Gak usah jauh-jauh ke Zakir Naik. Contoh saja Mamah Dedeh.

Saya juga heran betapa beraninya seorang Mamah Dedeh membuat sebuah penafsiran bahkan fatwa atau perintah, hanya berdasarkan pemahamannya yang rendah terhadap ayat. Siapa Mamah Dedeh? Pendidikan apa yang sudah dilaluinya hingga berani mengatas-namakan perintah Allah berdasarkan tafsirannya?

Mungkin ketika Mamah Dedeh tiba-tiba "berfatwa", "Ini haram !!" Malaikat langsung mencibir, "Elu sapeee?".

Menafsirkan apa maksud Tuhan dalam sebuah kitab suci bukan perkara mudah. Di kalangan ulama top saja banyak perbedaan pendapat.

Di Iran ada jenjang untuk bisa menafsirkan kalam Tuhan. 10-15 tahun, sebagai talabeh atau pelajar ilmu agama dengan mempelajari seluruh kitab suci yang ada. Kalau sudah lulus dari sana, tambah lagi sekolah 5-10 tahun untuk menjadi hujjatul Islam. Hujjatul Islam bisa memberikan penafsiran, tapi belum boleh berfatwa. Mereka harus sekolah 5-10 tahun lagi dan jika lulus menjadi Ayatullah - atau para fakih yang bisa mengeluarkan fatwa.

Data tersimpan:
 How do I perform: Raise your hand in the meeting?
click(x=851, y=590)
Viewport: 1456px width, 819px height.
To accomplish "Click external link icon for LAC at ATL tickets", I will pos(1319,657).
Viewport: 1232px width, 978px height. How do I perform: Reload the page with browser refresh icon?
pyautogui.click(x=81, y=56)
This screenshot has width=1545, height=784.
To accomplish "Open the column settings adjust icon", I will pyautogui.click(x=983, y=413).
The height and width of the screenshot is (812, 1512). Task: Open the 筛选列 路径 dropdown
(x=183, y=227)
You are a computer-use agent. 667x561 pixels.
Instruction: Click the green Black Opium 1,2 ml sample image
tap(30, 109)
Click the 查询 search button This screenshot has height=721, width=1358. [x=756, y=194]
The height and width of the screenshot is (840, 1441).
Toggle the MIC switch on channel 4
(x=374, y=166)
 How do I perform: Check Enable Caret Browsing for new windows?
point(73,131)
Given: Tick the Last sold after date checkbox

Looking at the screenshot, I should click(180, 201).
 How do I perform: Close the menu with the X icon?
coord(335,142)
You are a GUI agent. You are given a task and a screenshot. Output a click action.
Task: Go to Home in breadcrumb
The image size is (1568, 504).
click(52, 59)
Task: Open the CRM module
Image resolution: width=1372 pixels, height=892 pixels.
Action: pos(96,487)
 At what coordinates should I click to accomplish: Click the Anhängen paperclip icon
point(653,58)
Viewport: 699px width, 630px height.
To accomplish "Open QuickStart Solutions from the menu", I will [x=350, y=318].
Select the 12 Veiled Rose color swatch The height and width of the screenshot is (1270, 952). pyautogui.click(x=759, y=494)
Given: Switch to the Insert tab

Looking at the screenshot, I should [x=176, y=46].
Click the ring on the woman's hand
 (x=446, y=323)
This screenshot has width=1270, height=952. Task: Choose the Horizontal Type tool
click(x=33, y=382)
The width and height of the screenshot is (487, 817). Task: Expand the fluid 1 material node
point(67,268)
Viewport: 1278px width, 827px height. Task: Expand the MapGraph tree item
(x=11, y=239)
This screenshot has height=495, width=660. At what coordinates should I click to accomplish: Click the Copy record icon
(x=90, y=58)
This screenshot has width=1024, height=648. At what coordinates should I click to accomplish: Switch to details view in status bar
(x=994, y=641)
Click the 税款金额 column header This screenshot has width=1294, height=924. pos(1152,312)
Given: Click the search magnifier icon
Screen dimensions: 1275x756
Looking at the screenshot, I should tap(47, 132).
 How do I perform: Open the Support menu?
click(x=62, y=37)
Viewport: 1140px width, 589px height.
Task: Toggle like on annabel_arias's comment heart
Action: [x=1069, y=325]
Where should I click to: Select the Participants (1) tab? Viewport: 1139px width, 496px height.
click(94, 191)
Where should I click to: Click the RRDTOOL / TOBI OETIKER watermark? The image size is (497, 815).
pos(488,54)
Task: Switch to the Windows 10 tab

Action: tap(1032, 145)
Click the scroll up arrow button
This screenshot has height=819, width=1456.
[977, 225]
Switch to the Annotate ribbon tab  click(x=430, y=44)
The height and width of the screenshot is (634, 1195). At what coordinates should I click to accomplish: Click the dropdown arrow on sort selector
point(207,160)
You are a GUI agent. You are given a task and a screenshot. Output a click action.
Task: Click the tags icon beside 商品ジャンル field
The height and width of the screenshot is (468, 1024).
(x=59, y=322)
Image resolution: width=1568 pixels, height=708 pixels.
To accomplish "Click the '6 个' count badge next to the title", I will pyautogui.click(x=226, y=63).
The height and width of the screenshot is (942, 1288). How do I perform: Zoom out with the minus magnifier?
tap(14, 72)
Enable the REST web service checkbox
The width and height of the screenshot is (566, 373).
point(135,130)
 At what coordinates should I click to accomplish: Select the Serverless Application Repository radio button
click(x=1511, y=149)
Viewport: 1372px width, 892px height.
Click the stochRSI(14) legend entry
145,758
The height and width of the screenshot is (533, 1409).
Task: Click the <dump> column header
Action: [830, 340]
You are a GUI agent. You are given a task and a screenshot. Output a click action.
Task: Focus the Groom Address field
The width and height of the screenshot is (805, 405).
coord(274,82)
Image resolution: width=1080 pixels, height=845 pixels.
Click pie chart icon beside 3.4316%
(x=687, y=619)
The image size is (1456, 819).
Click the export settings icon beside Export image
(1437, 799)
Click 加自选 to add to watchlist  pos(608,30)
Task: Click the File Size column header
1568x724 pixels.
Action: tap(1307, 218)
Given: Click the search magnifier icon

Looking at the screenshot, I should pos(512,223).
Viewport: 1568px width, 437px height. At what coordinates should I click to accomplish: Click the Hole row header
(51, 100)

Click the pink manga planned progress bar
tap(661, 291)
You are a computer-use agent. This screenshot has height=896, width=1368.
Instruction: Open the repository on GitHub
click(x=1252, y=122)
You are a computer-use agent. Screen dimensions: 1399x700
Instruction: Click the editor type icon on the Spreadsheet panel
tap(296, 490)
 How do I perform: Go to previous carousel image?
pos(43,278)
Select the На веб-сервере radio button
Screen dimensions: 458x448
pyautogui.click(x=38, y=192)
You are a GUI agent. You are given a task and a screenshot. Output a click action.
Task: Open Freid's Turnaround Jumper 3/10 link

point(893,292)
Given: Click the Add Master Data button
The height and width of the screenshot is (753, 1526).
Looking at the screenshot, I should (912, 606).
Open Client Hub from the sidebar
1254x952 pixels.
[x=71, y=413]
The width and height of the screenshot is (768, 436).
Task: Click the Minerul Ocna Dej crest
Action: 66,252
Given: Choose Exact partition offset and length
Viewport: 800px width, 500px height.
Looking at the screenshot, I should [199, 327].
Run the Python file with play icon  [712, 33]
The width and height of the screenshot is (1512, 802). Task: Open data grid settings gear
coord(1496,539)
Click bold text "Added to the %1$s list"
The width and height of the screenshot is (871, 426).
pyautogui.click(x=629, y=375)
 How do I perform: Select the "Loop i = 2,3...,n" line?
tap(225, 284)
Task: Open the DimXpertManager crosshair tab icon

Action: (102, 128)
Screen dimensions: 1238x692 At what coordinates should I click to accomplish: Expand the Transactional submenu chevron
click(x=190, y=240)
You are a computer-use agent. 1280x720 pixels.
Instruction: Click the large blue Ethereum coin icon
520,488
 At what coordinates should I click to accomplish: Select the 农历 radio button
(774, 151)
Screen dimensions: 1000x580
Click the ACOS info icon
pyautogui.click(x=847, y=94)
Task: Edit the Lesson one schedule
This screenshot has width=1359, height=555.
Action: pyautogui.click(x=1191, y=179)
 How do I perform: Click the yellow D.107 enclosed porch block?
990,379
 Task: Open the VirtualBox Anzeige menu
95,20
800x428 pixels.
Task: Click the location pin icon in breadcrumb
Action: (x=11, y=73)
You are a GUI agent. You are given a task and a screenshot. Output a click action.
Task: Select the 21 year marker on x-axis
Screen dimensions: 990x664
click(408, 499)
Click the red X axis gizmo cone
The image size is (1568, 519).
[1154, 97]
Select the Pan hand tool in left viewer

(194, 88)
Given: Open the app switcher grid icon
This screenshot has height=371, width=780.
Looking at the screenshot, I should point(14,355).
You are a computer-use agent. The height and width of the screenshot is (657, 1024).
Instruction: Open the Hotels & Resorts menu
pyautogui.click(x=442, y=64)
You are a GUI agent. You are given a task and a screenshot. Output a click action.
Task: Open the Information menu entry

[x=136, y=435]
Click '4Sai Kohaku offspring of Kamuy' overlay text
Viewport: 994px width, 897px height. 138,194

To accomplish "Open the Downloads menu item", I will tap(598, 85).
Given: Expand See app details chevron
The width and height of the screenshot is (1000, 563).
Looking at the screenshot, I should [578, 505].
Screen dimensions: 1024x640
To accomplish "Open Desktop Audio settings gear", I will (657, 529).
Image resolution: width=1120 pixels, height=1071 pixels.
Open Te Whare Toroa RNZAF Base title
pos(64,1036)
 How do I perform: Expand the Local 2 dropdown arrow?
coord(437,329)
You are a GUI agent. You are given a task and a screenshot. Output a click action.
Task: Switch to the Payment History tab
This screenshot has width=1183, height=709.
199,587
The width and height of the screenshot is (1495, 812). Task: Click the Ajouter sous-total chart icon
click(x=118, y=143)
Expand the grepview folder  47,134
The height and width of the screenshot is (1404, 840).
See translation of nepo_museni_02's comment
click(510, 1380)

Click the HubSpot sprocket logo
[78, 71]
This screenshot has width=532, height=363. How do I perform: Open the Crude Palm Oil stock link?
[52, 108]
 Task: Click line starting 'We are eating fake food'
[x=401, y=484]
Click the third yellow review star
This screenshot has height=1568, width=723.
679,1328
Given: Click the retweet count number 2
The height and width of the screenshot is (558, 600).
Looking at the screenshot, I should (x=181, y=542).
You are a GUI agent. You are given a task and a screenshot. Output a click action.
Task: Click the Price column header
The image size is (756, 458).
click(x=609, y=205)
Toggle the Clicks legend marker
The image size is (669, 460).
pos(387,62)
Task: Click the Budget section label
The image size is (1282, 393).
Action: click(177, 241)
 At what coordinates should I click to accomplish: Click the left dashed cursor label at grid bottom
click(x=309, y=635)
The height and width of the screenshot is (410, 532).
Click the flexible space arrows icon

TUGAS:
A - Jawablah pertanyaan berikut berdasarkan teks kutipan.
(i) Siapa yang dijadikan contoh sebagai ganti Zakir Naik?
(ii) Apa yang banyak terjadi di kalangan ulama top?
(iii) Di Iran, apa sebutan bagi para fakih yang bisa mengeluarkan fatwa?
B - Ubah paragraf dalam teks kutipan yang dimulai dengan "Di Iran ada jenjang" menjadi daftar singkat, dengan semua fakta utamanya tetap ada.
Baris-baris data ini diambil dari sumber yang berbeda.

JAWABAN:
A -
(i) Mamah Dedeh.
(ii) Perbedaan pendapat.
(iii) Ayatullah.

B -
Jenjang untuk menafsirkan kalam Tuhan di Iran:
- Talabeh (pelajar ilmu agama): 10–15 tahun mempelajari seluruh kitab suci yang ada.
- Hujjatul Islam: sekolah lagi 5–10 tahun setelah lulus. Boleh memberikan penafsiran, tetapi belum boleh berfatwa.
- Ayatullah (fakih): sekolah lagi 5–10 tahun. Jika lulus, boleh mengeluarkan fatwa.